=== Objective A ===
Copy the records word for word, starting at the line that contains "Click the Collapse All icon in Project panel" and ending at the end of the records, with both ends included and the pictures left out.

=== Document excerpt ===
Ultralytics YOLO
Ultralytics YOLO is a format family which consists of four formats:
Dataset examples:
Ultralytics YOLO export
For export of images:
- Supported annotations
- Detection: Bounding Boxes
- Oriented bounding box: Oriented Bounding Boxes
- Segmentation: Polygons, Masks
- Pose: Skeletons
- Attributes: Not supported.
- Tracks: Not supported.
The downloaded file is a .zip archive with the following structure:
archive.zip/
├── data.yaml # configuration file
├── train.txt # list of train subset image paths
│
├── images/
│ ├── train/ # directory with images for train subset
│ │ ├── image1.jpg
│ │ ├── image2.jpg
│ │ ├── image3.jpg
│ │ └── ...
├── labels/
│ ├── train/ # directory with annotations for train subset
│ │ ├── image1.txt
│ │ ├── image2.txt
│ │ ├── image3.txt
│ │ └── ...
# train.txt:
images/<subset>/image1.jpg
images/<subset>/image2.jpg
...
# data.yaml:
path: ./ # dataset root dir
train: train.txt # train images (relative to 'path')

=== Stored rows ===
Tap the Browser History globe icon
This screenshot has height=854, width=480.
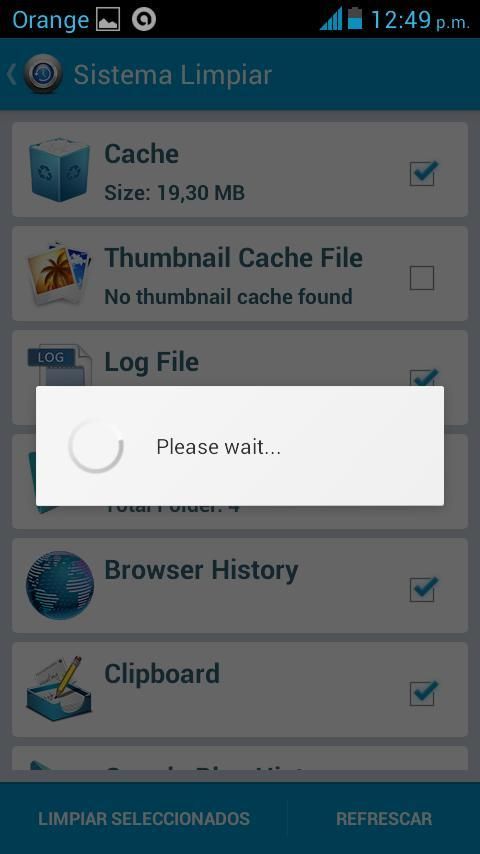tap(60, 585)

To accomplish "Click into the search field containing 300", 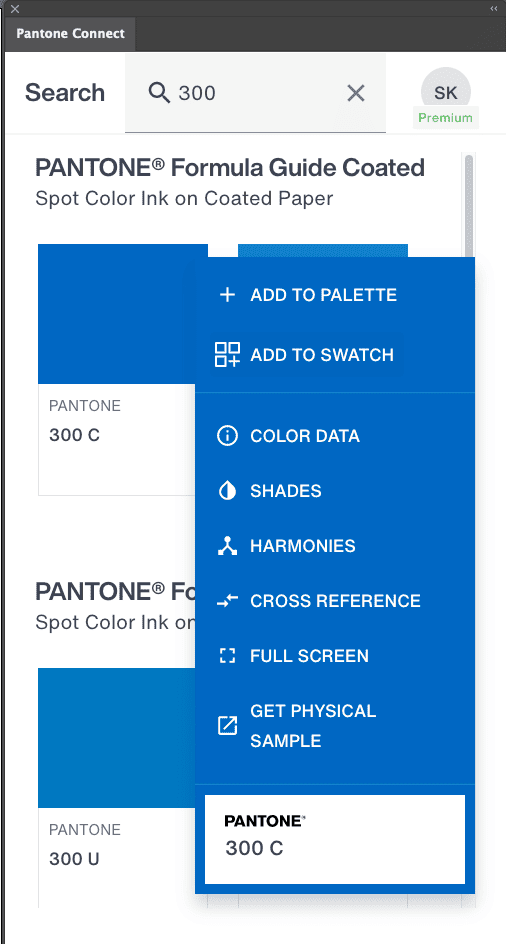I will tap(255, 93).
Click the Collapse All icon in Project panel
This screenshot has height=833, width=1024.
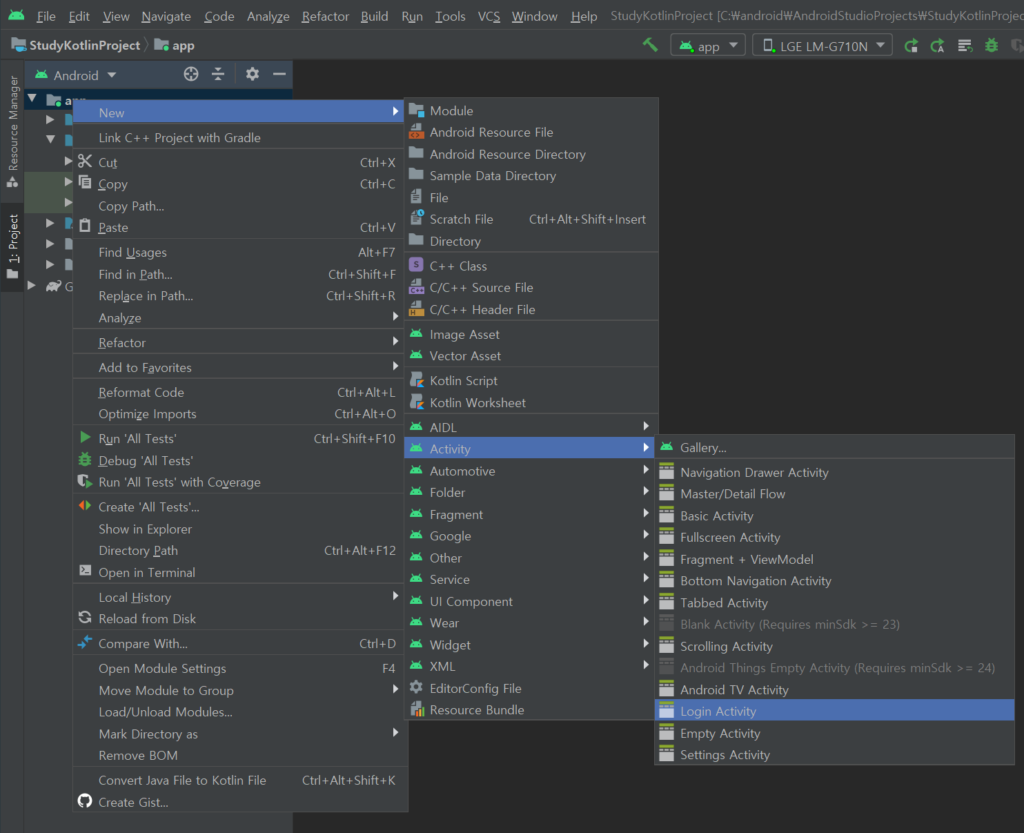pyautogui.click(x=218, y=74)
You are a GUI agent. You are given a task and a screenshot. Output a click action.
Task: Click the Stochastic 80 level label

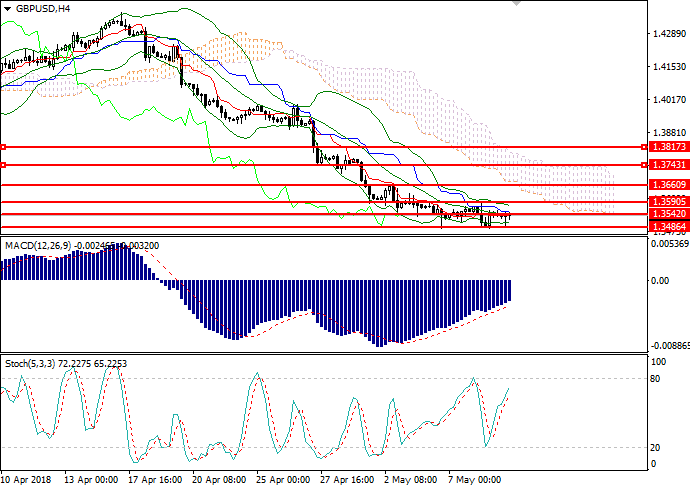point(657,378)
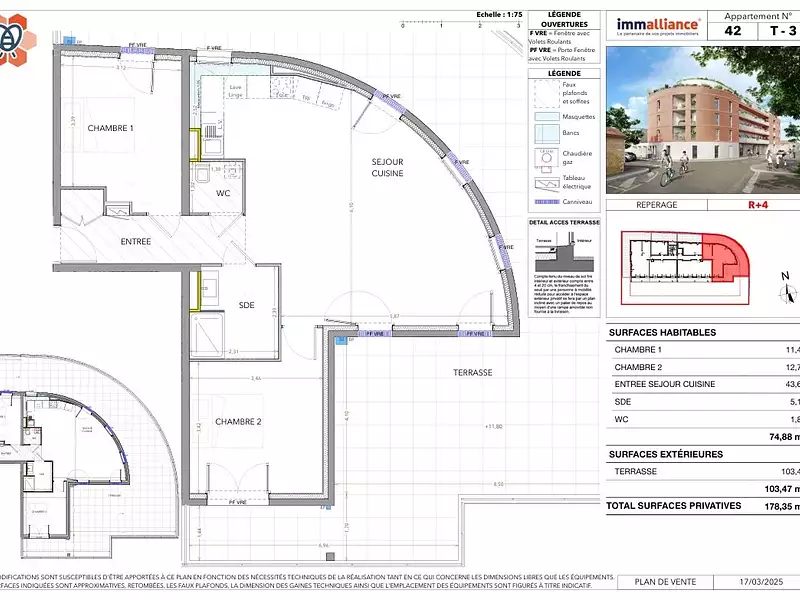Select the TOTAL SURFACES PRIVATIVES row
This screenshot has height=600, width=800.
pyautogui.click(x=675, y=506)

=== Objective B ===
Write what comes next in the Ultralytics YOLO documentation, starting after the last line shown.

=== Written answer A ===
Click the Collapse All icon in Project panel
This screenshot has height=833, width=1024.
pyautogui.click(x=218, y=74)
You are a GUI agent. You are given a task and a screenshot. Output a click action.
Task: Click the Stochastic 80 level label

point(657,378)
Select the TOTAL SURFACES PRIVATIVES row
This screenshot has height=600, width=800.
pyautogui.click(x=675, y=506)

=== Written answer B ===
# Ultralytics YOLO Pose specific field
# First number is the number of points in a skeleton.
# If there are several skeletons with different number of points, it is the greatest number of points
# Second number defines the format of point info in annotation txt files
kpt_shape: [17, 3]
# Classes
names:
0: person
1: bicycle
2: car
# ...
# <image_name>.txt:
# content depends on format
# Ultralytics YOLO Detection:
# label_id - id from names field of data.yaml
# cx, cy - relative coordinates of the bbox center
# rw, rh - relative size of the bbox
# label_id cx cy rw rh
1 0.3 0.8 0.1 0.3
2 0.7 0.2 0.3 0.1
# Ultralytics YOLO Oriented Bounding Boxes:
# xn, yn - relative coordinates of the n-th point
# label_id x1 y1 x2 y2 x3 y3 x4 y4
1 0.3 0.8 0.1 0.3 0.4 0.5 0.7 0.5
2 0.7 0.2 0.3 0.1 0.4 0.5 0.5 0.6
# Ultralytics YOLO Segmentation:
# xn, yn - relative coordinates of the n-th point
# label_id x1 y1 x2 y2 x3 y3 ...
1 0.3 0.8 0.1 0.3 0.4 0.5
2 0.7 0.2 0.3 0.1 0.4 0.5 0.5 0.6 0.7 0.5
# Ultralytics YOLO Pose:
# cx, cy - relative coordinates of the bbox center
# rw, rh - relative size of the bbox
# xn, yn - relative coordinates of the n-th point
# vn - visibility of n-th point. 2 - visible, 1 - partially visible, 0 - not visible
# if second value in kpt_shape is 3:
# label_id cx cy rw rh x1 y1 v1 x2 y2 v2 x3 y3 v3 ...
1 0.3 0.8 0.1 0.3 0.3 0.8 2 0.1 0.3 2 0.4 0.5 2 0.0 0.0 0 0.0 0.0 0
2 0.3 0.8 0.1 0.3 0.7 0.2 2 0.3 0.1 1 0.4 0.5 0 0.5 0.6 2 0.7 0.5 2
# if second value in kpt_shape is 2:
# label_id cx cy rw rh x1 y1 x2 y2 x3 y3 ...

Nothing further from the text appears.